▸ **INSTRUCTIONS FOR THE TASK**
What you give must be the lines from the one containing "The width and height of the screenshot is (1313, 506)." through the last line of the listing below, exactly, with nothing else and no pictures.

▸ **RECORDS TO PROCESS**

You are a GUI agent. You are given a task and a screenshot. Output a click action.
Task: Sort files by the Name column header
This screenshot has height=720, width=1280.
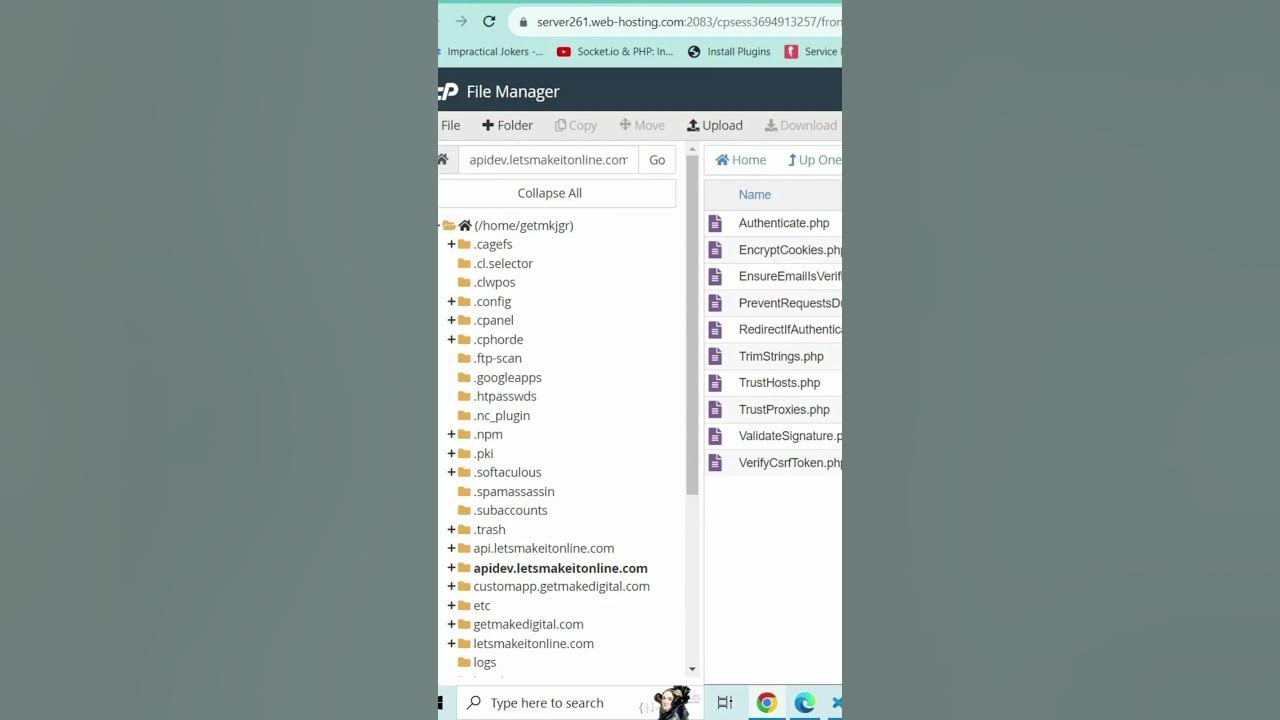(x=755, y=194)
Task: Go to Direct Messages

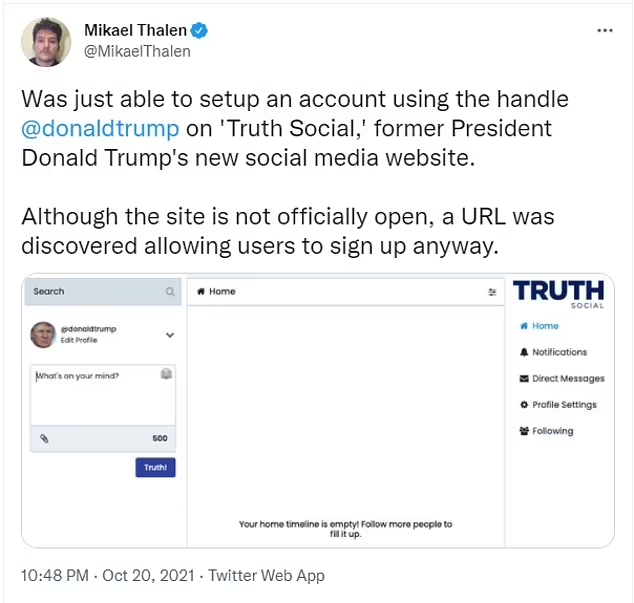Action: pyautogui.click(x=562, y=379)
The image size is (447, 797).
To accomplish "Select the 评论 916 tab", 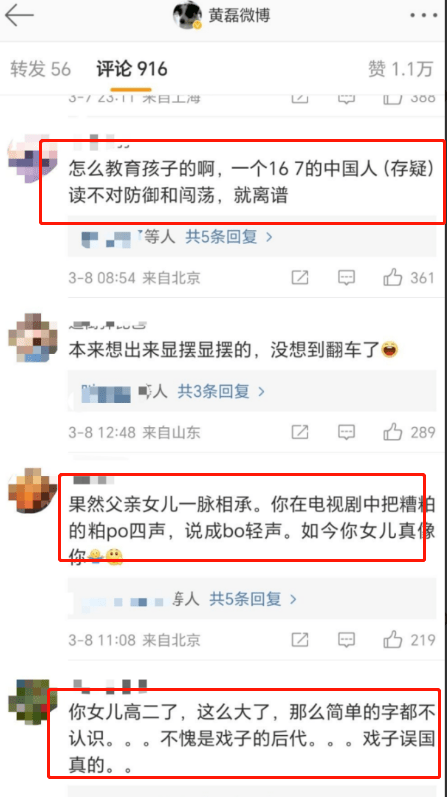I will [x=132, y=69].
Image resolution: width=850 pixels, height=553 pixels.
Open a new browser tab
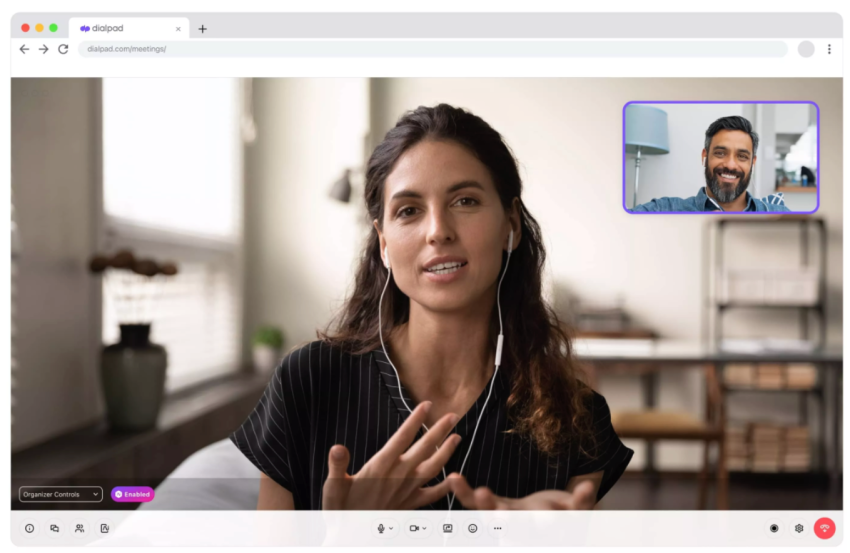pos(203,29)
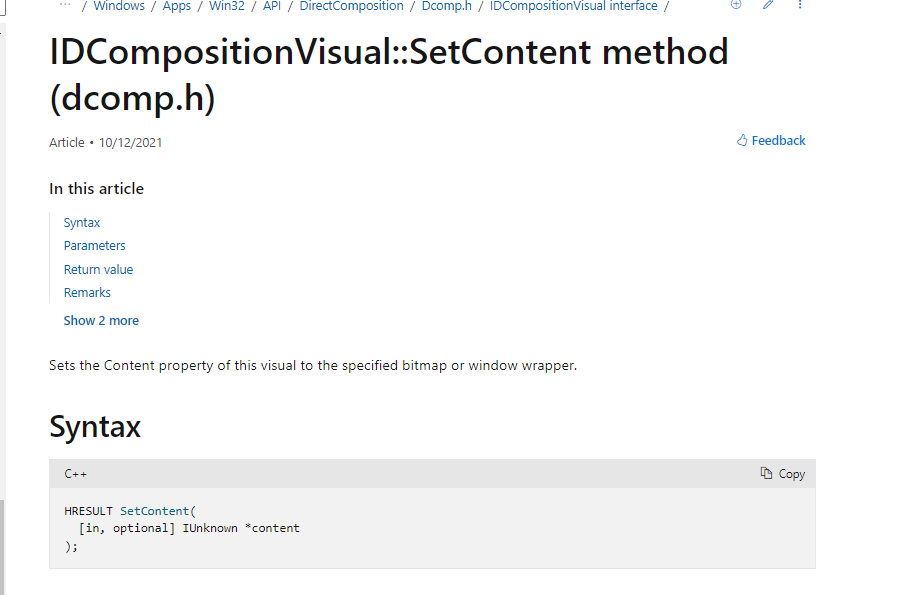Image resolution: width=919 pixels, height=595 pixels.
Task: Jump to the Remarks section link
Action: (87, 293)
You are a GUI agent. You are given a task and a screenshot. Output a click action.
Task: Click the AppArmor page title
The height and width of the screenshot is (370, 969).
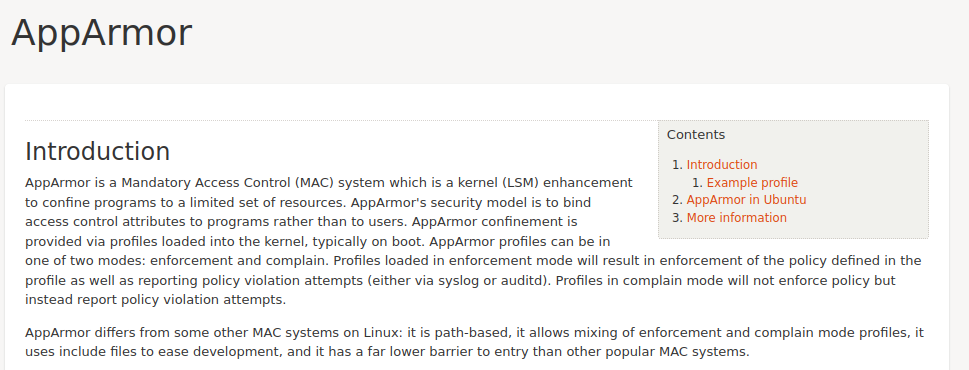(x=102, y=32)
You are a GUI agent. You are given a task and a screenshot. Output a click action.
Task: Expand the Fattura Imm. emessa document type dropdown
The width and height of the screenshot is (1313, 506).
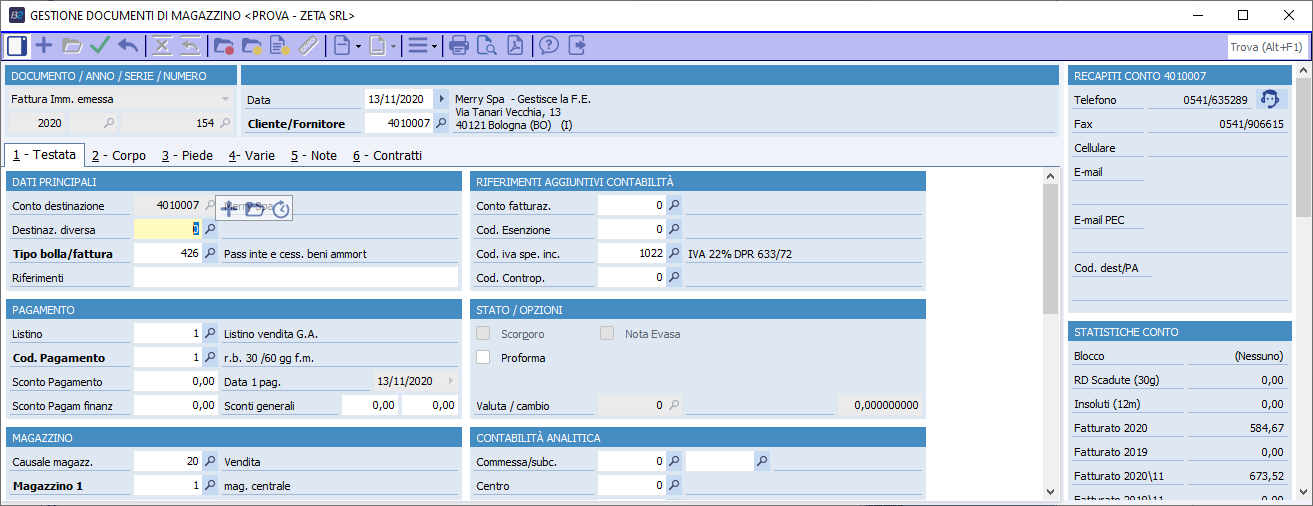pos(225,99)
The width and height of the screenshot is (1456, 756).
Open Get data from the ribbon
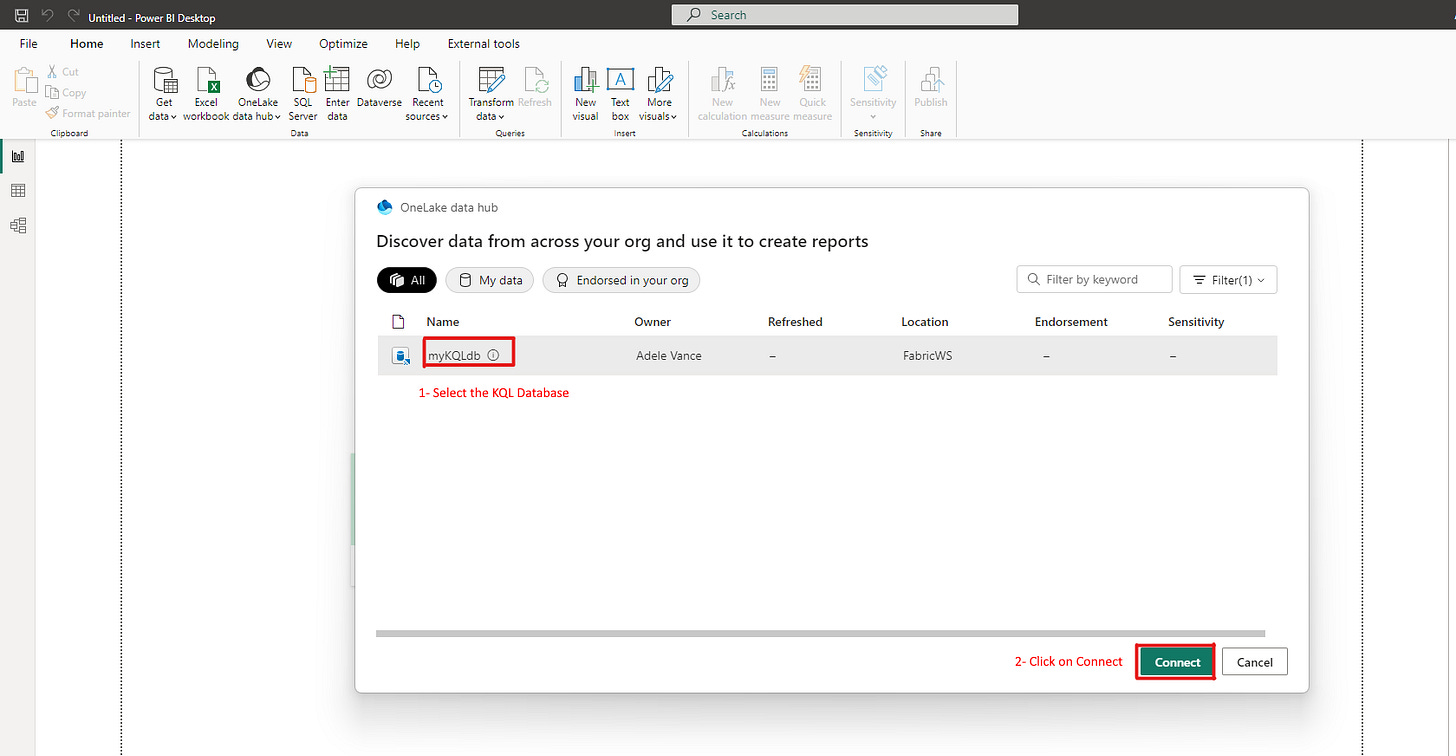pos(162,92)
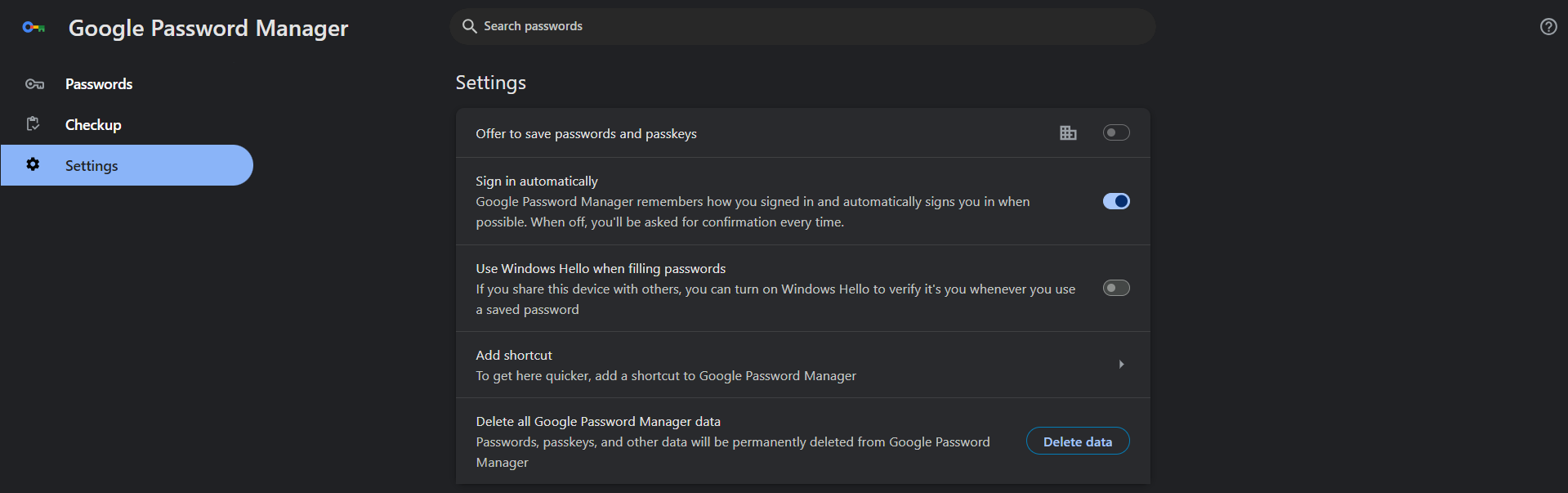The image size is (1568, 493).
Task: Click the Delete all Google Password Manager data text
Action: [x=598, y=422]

▸ **SOLUTION TO THIS PROBLEM**
The width and height of the screenshot is (1313, 506).
pos(225,99)
The width and height of the screenshot is (1456, 756).
Open Get data from the ribbon
pos(162,92)
The image size is (1568, 493).
Task: Click the Delete all Google Password Manager data text
Action: [x=598, y=422]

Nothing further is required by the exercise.